TASK OBJECTIVE :: Please set down, unchanged, each line from the one with "The image size" to the final line of the data below, both included. Drop the pictures.

TASK DATA ::

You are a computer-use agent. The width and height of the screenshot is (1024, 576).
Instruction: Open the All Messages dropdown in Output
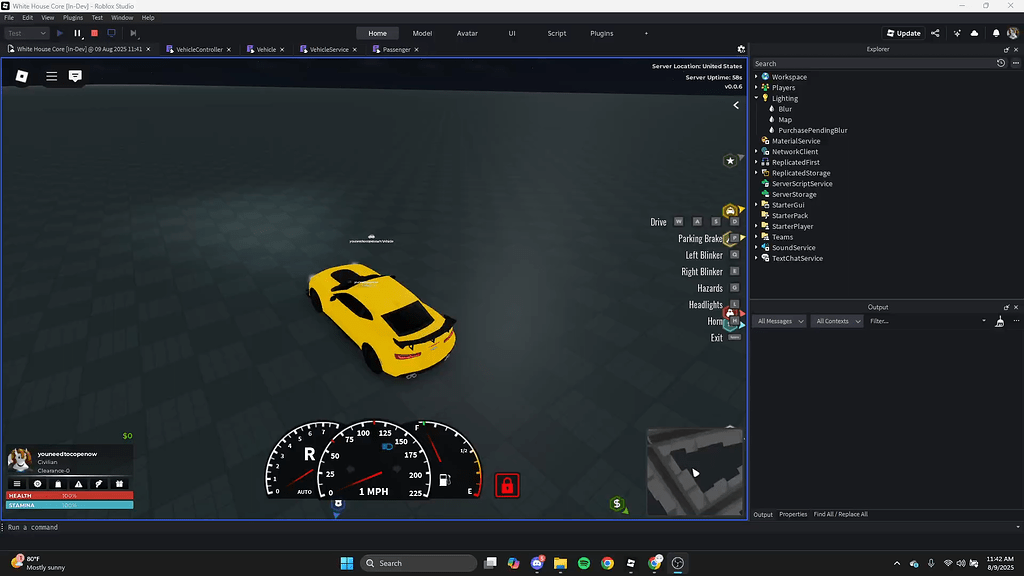point(779,321)
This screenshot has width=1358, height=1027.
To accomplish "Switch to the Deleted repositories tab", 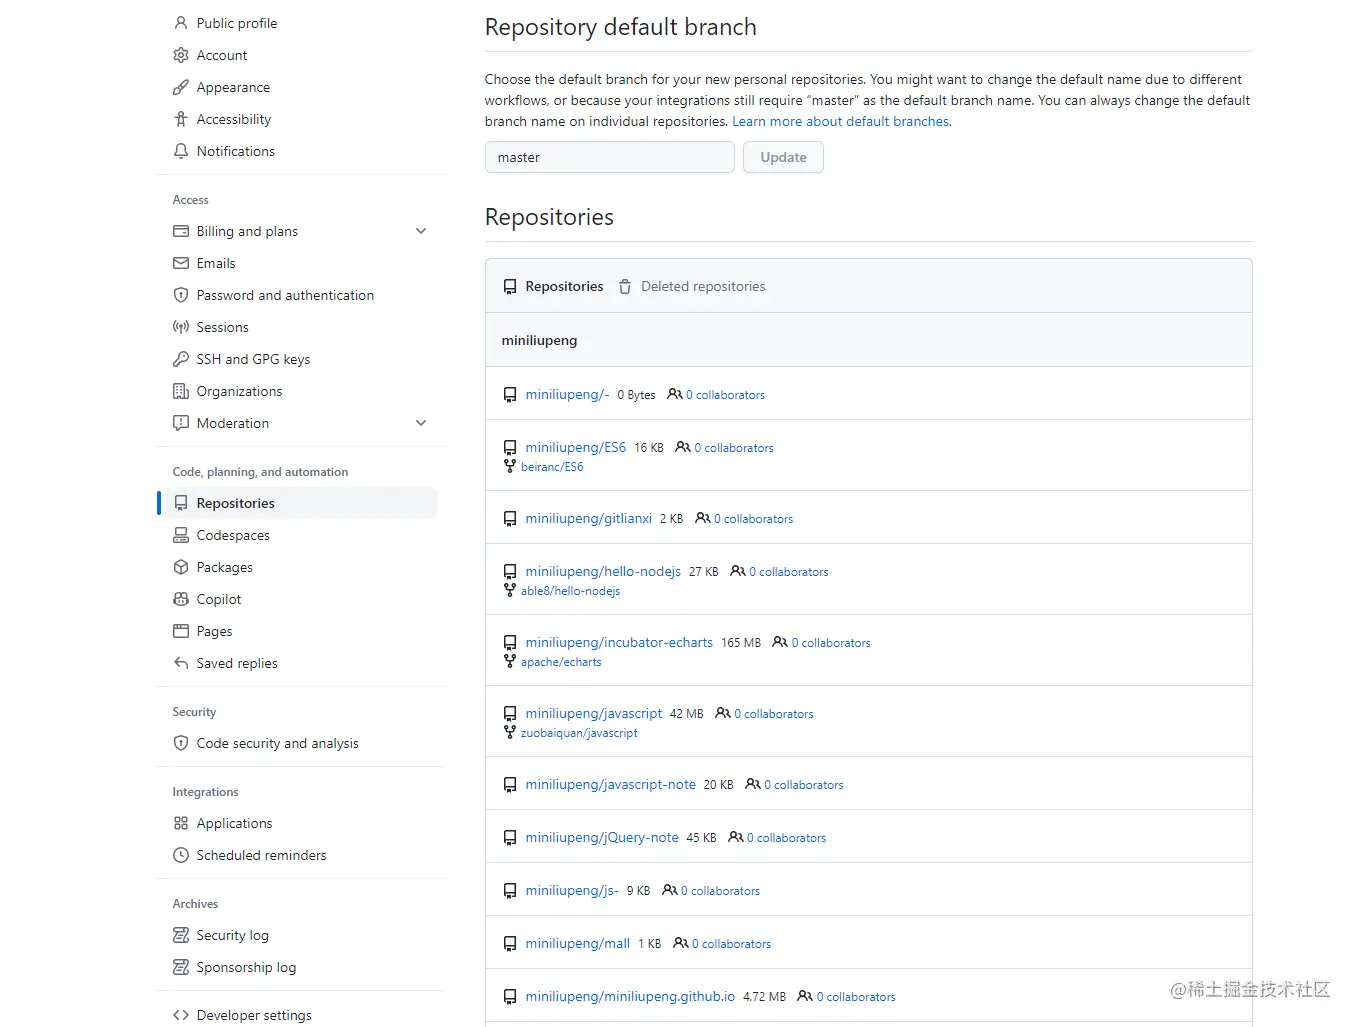I will (x=703, y=286).
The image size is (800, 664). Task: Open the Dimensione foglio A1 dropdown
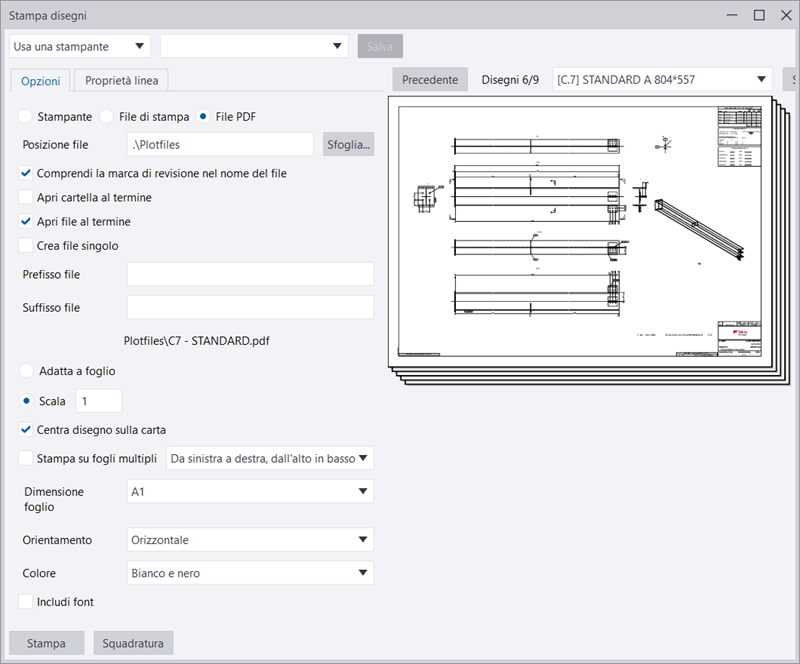[249, 492]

SOLUTION TO THE EXERCISE ::
The image size is (800, 664). Task: Open the Dimensione foglio A1 dropdown
[249, 492]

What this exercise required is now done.